Chevy Chase resident Deborah Vollmer owes her neighbors another $6,250 stemming from a dispute over a driveway, a judge ruled today. That is in addition to nearly $30,000 from a previous ruling. And even though the project is already completed, Vollmer is still appealing the judge’s original decision to allow the work to be done, Bethesda Now reports.
But those are only the latest details in an absurd, seven-year odyssey.
Here is the tale of the feud between the 67-year-old Vollmer, who has run for office a number of times and also made headlines for refusing to pay Pepco, and her next-door neighbors, Arthur and Linda Schwartz.
2008: Vollmer threatens to sue the Schwartzes, who plan to tear down their original house and build a larger home on their lot at 7200 44th St. Vollmer claims the new building will change the character of the neighborhood, among other things, but loses the battle in court. The Schwartzes’ house is built and the neighbors live happily ever after it is just the beginning of the legal fights.
2012: Vollmer is found guilty of two counts of malicious destruction after she wrote “No justice, no peace” on the wet cement on the Schwartzes’ property and threw pavers that were being used to build a walkway. A judge sentenced her to three years of probation and forbade her from having contact with the family.

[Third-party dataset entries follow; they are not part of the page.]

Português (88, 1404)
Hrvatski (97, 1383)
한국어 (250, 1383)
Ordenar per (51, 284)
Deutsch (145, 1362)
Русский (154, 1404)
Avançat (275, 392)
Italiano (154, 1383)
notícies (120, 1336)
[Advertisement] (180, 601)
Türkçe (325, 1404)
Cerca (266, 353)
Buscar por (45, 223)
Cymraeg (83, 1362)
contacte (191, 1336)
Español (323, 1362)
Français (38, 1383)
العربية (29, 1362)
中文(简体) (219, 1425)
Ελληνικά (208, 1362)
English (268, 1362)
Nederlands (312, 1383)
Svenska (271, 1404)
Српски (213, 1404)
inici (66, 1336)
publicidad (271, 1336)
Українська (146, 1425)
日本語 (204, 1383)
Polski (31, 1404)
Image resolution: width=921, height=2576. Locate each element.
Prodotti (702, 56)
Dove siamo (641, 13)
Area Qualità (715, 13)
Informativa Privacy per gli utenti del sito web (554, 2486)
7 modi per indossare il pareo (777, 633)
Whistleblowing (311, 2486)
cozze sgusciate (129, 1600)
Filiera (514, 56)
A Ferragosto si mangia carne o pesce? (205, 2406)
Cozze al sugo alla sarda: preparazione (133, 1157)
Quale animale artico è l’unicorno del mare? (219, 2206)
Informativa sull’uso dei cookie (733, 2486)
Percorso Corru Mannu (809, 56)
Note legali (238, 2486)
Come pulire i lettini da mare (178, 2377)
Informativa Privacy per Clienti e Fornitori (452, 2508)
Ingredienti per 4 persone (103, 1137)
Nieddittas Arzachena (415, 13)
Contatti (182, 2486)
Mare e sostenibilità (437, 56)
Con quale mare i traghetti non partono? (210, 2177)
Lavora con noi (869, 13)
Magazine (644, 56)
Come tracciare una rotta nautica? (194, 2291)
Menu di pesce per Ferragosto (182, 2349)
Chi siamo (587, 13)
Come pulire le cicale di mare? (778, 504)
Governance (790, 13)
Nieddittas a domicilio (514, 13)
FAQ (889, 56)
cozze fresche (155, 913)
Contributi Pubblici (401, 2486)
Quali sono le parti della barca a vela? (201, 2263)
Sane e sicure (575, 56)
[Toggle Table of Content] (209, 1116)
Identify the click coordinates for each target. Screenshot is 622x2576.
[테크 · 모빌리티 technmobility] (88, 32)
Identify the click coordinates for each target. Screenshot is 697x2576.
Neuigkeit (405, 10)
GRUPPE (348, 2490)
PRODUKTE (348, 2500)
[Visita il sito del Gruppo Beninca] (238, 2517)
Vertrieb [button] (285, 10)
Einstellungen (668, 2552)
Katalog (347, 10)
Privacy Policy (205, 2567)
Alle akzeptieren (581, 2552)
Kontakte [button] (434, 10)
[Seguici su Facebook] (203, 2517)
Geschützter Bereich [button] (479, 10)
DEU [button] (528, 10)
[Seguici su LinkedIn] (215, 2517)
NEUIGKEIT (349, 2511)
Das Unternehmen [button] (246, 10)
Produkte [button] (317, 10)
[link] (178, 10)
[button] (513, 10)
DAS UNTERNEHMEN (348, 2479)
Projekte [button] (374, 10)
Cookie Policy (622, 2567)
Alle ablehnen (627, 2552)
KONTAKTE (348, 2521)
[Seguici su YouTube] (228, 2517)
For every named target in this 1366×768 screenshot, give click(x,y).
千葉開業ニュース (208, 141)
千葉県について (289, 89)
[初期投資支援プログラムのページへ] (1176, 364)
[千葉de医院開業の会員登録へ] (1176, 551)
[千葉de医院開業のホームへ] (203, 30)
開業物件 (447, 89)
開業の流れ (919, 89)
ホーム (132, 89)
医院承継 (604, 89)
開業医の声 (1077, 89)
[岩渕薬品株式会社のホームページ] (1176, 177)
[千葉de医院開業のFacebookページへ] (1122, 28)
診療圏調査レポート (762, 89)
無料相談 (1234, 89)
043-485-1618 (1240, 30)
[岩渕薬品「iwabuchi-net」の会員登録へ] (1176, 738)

February, 2014: The Schwartzes want to upgrade the two houses’ shared driveway, which they say is in a state of disrepair, and seek Vollmer’s input; Vollmer shocks no one by refusing to get on board. The Schwartzes sue to get the work done and win after a two-day trial. Circuit Court Judge Joseph Dugan Jr. orders Vollmer to pay $9,100 for her half of the driveway paving, plus $28,140 in attorney fees. Schwartz appeals the decision.
March 25, 2015: Vollmer physically prevents workers from installing a fence along the shared driveway that they put up in preparation for paving. The following week she makes a failed appeal to the Town Council to try to get the project stopped.
April 10, 2015: Workers begin to pave over the driveway. Vollmer shows up and demands they stop.
Deborah Vollmer asks work crew to stop work on shared driveway. “This is my property. I don’t consent” pic.twitter.com/tSwGDmbi6F
— Neal Augenstein (@AugensteinWTOP) April 10, 2015
She tells WTOP: “I don’t think we can live in peace. I think we’ll have problems down the way because of this poor design.”
Asked Deborah Vollmer since neighbor has won in court, can’t they move on and live in peace?” pic.twitter.com/Adm24Ndsut
— Neal Augenstein (@AugensteinWTOP) April 10, 2015
In a statement to WTOP, the Schwartz family said:
“She has cost her neighbors in the Town of Chevy Chase more than $50,000 in legal fees. Unfortunately, we have had to spend much more than that. We love the neighborhood, (and) the house, and we hope that reason will prevail in the future and that we can live in peace as good neighbors,”
April 13, 2015: Montgomery County police take Vollmer to jail for violating the terms of her probation in the March 25 incident. She spends the night and much of Tuesday at the county lockup.
The week of April 20, 2015: The work on the driveway is completed, WTOP reports. “I would be in shock if the judges ruled in her favor and had any of the work removed,” contractor Jose Rodriguez says. “It looks beautiful and enhances the beauty of (Vollmer’s) forgotten yard.”
Vollmer writes to the Town Council: “The new driveway, which I, as a co-owner of the driveway, never consented to, is an insult to me personally and an assault to my senses, and to my home environment. I am deeply offended by the forceful imposition of the reconstruction and redesign of what had been a historic shared driveway, with a visually pleasing and environmentally beneficial grassy median strip down its center. I want my grassy median strip back.”
April 28, 2015: A judge rules that Vollmer owes the Schwartzes another $750 for delaying the project when she refused to let workers put up the fence and another $5,500 in legal fees. Schwartz, who is awaiting a ruling on her appeal of the original decision, says she plans to continue the fight. She tells the Gazette that if she wins the appeal, she will request a court order to tear up the now-completed driveway and redo it with her input.
In a statement issued over weekend, she said: “Vollmer is aware of the criticism of her on social media that this is a rich people’s fight of no real consequence in a world where there are people going hungry with no place even to call home … But Vollmer contends that there is no contradiction between trying to make conditions better for people living with such hardship, and asserting one’s own rights with respect to one’s own situation,” Bethesda Now reported.